About this Journal Submit a Manuscript Table of Contents
Journal of Biomedicine and Biotechnology
Volume 2010 (2010), Article ID 521248, 10 pages
http://dx.doi.org/10.1155/2010/521248
Review Article

Application of Adoptive T-Cell Therapy Using Tumor Antigen-Specific T-Cell Receptor Gene Transfer for the Treatment of Human Leukemia

1Department of Bioregulatory Medicine, Ehime University Graduate School of Medicine, Shitsukawa, Toon, Ehime 791-0295, Japan
2Department of Cell Growth and Cancer Regulation, Ehime University Proteomedicine Research Center, Shitsukawa, Toon, Ehime 791-0295, Japan

Received 11 December 2009; Accepted 13 February 2010

Academic Editor: Kim Klonowski

Copyright © 2010 Toshiki Ochi et al.
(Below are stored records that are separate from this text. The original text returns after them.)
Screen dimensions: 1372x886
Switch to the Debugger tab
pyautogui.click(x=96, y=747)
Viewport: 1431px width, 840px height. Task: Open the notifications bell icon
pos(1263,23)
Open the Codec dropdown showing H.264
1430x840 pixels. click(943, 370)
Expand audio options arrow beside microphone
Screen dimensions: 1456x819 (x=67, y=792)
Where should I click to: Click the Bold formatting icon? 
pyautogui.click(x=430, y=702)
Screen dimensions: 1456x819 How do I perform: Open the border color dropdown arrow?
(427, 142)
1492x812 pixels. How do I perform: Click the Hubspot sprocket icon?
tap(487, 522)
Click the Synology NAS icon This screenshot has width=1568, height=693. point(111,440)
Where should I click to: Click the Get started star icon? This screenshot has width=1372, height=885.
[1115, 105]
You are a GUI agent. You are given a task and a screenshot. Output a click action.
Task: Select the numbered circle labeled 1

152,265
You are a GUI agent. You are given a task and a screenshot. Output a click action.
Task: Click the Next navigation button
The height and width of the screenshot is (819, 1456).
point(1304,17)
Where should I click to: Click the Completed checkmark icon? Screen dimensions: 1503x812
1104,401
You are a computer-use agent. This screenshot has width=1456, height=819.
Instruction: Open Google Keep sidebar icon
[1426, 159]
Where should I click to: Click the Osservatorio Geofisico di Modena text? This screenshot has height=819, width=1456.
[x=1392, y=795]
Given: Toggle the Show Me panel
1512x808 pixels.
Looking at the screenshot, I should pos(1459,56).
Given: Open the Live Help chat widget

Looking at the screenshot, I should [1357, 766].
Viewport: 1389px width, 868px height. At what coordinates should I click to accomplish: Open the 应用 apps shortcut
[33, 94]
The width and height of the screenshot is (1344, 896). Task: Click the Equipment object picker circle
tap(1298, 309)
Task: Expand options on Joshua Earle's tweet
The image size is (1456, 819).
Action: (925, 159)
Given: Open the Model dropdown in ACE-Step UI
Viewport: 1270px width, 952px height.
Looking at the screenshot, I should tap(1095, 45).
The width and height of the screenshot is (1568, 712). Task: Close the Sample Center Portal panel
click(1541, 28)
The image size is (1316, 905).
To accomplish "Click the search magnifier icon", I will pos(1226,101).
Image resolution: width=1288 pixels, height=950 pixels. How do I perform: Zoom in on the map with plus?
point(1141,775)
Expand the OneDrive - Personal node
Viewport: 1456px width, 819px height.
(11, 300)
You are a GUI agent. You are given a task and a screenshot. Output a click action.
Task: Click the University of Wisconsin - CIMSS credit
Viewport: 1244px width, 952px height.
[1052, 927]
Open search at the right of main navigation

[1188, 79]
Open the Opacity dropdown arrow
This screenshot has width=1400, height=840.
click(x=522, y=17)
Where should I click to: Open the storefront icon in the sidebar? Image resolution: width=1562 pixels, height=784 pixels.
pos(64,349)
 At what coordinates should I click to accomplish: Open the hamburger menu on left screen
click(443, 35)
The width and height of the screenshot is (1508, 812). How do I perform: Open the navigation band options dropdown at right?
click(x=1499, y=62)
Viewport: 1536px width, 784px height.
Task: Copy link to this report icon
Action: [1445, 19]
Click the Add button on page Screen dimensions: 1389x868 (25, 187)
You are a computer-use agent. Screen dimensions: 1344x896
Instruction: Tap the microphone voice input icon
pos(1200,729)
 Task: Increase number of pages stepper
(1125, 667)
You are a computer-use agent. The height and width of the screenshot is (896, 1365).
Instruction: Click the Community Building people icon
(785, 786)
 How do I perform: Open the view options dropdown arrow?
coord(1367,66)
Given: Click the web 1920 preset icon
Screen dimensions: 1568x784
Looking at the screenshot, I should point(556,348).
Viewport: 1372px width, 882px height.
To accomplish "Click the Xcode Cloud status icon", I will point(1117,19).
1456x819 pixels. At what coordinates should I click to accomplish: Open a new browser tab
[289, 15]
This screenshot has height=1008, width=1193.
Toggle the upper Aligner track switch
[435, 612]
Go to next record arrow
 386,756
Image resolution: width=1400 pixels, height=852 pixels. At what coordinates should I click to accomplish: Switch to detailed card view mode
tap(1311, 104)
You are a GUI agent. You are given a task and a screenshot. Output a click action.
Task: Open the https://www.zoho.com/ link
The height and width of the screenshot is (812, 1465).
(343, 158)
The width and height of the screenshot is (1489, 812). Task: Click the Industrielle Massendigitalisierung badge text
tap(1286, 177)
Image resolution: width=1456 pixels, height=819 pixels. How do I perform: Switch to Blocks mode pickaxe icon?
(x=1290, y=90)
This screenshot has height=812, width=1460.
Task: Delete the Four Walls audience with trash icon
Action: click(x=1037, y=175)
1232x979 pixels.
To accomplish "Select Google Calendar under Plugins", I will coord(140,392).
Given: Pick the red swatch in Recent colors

This is an open access article distributed under the Creative Commons Attribution License, which permits unrestricted use, distribution, and reproduction in any medium, provided the original work is properly cited.

Abstract

The last decade has seen great strides in the field of cancer immunotherapy, especially the treatment of melanoma. Beginning with the identification of cancer antigens, followed by the clinical application of anti-cancer peptide vaccination, it has now been proven that adoptive T-cell therapy (ACT) using cancer antigen-specific T cells is the most effective option. Despite the apparent clinical efficacy of ACT, the timely preparation of a sufficient number of cancer antigen-specific T cells for each patient has been recognized as its biggest limitation. Currently, therefore, attention is being focused on ACT with engineered T cells produced using cancer antigen-specific T-cell receptor (TCR) gene transfer. With regard to human leukemia, ACT using engineered T cells bearing the leukemia antigen-specific TCR gene still remains in its infancy. However, several reports have provided preclinical data on TCR gene transfer using Wilms' tumor gene product 1 (WT1), and also preclinical and clinical data on TCR gene transfer involving minor histocompatibility antigen, both of which have been suggested to provide additional clinical benefit. In this review, we examine the current status of anti-leukemia ACT with engineered T cells carrying the leukemia antigen-specific TCR gene, and discuss the existing barriers to progress in this area.